» WHAT YOU NEED TO DO: Each line of the listing is to be retyped exactly as given.

» RECORDS SUPPLIED:
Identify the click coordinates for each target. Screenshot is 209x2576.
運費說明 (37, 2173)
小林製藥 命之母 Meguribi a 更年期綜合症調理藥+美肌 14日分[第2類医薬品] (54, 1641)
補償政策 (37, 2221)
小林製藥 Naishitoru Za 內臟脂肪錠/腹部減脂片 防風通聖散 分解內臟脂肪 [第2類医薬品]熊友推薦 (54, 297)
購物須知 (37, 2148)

» YOUR SOLUTION:
Identify the click coordinates for each target. Screenshot is 209x2576.
運費說明 (37, 2173)
小林製藥 命之母 Meguribi a 更年期綜合症調理藥+美肌 14日分[第2類医薬品] (54, 1641)
補償政策 (37, 2221)
小林製藥 Naishitoru Za 內臟脂肪錠/腹部減脂片 防風通聖散 分解內臟脂肪 [第2類医薬品]熊友推薦 (54, 297)
購物須知 (37, 2148)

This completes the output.